- **ASSIGNED TASK**: Filter the records, keeping every line that has the string "Terms".

(Pixel coordinate grounding data)
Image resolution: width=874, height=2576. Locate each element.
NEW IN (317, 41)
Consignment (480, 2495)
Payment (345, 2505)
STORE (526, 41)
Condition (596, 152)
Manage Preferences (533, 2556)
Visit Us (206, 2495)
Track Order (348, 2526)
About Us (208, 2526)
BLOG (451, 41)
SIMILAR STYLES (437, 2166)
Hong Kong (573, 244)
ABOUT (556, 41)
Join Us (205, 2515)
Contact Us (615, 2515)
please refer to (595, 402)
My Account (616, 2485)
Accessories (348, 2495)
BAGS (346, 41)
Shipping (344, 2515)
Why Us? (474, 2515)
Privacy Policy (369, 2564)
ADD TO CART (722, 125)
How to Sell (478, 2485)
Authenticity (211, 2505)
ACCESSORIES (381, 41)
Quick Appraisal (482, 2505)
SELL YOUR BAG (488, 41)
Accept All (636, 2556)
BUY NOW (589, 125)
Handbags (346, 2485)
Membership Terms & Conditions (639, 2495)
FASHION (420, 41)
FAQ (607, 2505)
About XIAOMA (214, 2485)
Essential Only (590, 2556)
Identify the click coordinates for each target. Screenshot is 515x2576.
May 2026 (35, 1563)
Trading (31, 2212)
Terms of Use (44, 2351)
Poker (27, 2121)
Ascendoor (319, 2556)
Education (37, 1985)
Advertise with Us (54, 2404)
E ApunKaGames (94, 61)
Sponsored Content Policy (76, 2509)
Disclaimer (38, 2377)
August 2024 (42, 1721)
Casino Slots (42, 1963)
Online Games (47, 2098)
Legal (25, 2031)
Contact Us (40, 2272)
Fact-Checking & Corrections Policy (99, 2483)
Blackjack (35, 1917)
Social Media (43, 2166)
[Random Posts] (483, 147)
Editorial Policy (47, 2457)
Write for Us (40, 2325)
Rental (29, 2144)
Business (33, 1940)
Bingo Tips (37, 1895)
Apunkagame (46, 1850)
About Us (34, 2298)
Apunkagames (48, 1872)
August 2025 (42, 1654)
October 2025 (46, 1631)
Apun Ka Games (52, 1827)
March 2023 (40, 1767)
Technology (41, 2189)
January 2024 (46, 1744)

- **REPLY**:
Membership Terms & Conditions (639, 2495)
Terms of Use (44, 2351)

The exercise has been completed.